Is work really going to become something we choose to do, like gardening? That's what Elon Musk believes might happen in the next 10 to 20 years.
The Tesla CEO spoke at the U.S.-Saudi Investment Forum in Washington, D.C., suggesting that artificial intelligence and robots will make work optional. He compared having a job to growing vegetables in your backyard - something you do because you enjoy it, not because you have to.
"My prediction is that work will be optional. It'll be like playing sports or a video game or something like that," Musk said. "If you want to work, it's the same way you can go to the store and just buy some vegetables, or you can grow vegetables in your backyard. It's much harder to grow vegetables in your backyard, and some people still do it because they like growing vegetables."
According to Musk, millions of robots working alongside AI will create huge improvements in productivity. The billionaire tech leader, worth about $470 billion, wants Tesla to become much more than just an electric car company. He has big plans for his Optimus robots, hoping they will make up 80% of Tesla's value, though these robots have faced many production delays.

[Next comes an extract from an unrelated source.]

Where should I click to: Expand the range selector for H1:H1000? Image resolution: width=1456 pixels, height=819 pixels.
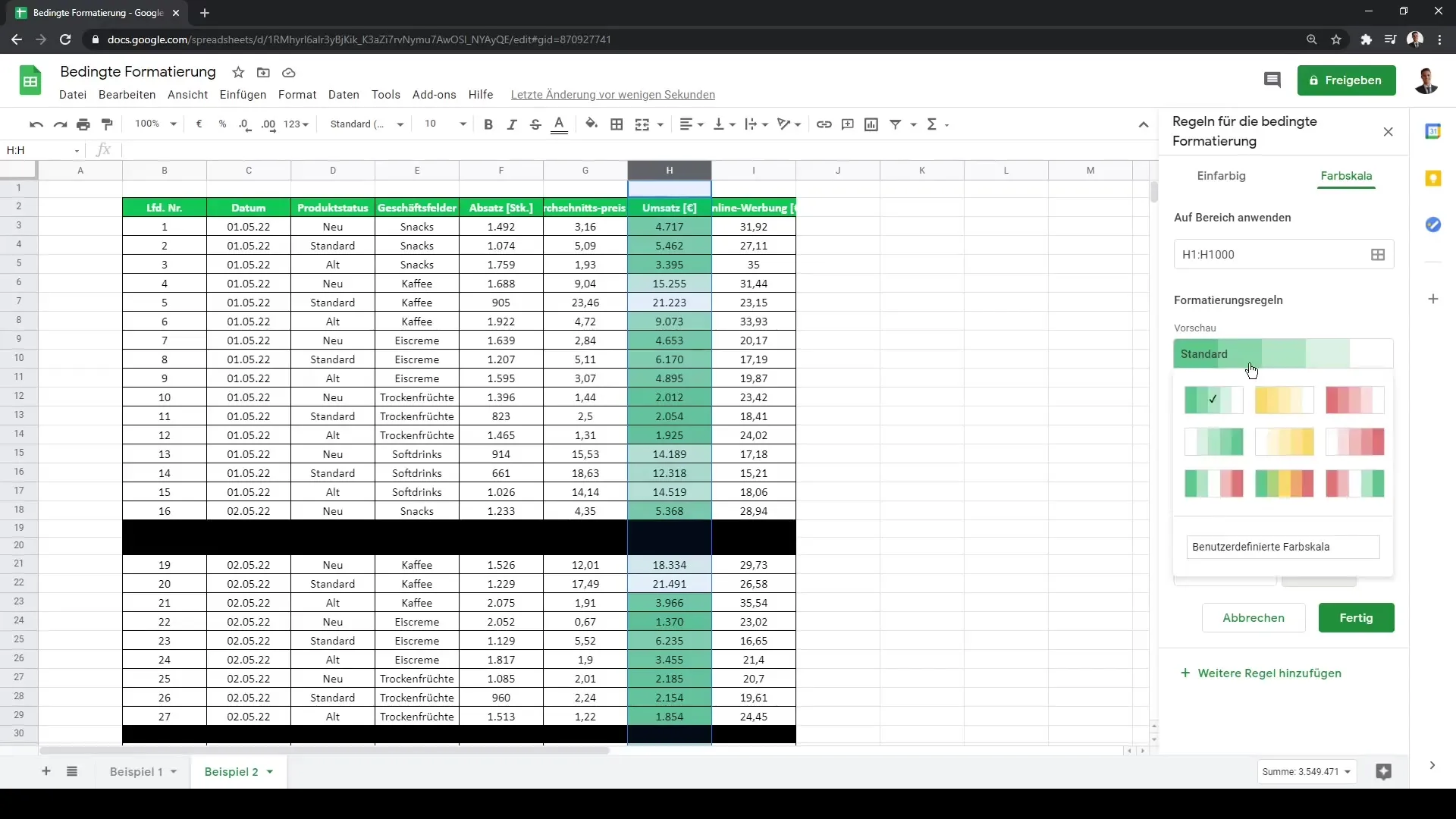[x=1380, y=255]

But not everyone thinks this automated future sounds wonderful. Many people worry about AI taking away entry-level jobs, which might be making it harder for young people to find work and see their salaries grow. For some, this sounds more like a nightmare than a dream come true.
In Musk's vision of the future, money won't matter anymore. He gets this idea from science fiction books by Iain M. Banks, who wrote about a world where super-intelligent AI exists and traditional jobs don't. "In those books, money doesn't exist. It's kind of interesting," Musk said. "And my guess is, if you go out long enough—assuming there's continued improvement in AI and robotics, which seems likely—money will stop being relevant."
Previously, Musk has talked about "universal high income" - a system where everyone gets money to live well without needing to work. This idea is similar to what OpenAI CEO Sam Altman supports, called universal basic income, where governments give people regular payments without any conditions.
Can Musk's Vision Actually Happen?
Economists think creating Musk's world will be very challenging. First, will the technology needed to automate jobs be affordable in the next twenty years? While AI costs are dropping, robots remain expensive and difficult to use widely, according to Ioana Marinescu, an economist at the University of Pennsylvania.
"We've been at it making machines forever, since the industrial revolution, at scale," Marinescu explained. "We know from economics that you often run into decreasing returns, as it gets harder to make progress in a line of technology that you've been working on for centuries."
AI is developing quickly and can help with many office jobs, but physical robots needed for manual work are not only more expensive but also very specialized. This makes them slower to adopt in workplaces.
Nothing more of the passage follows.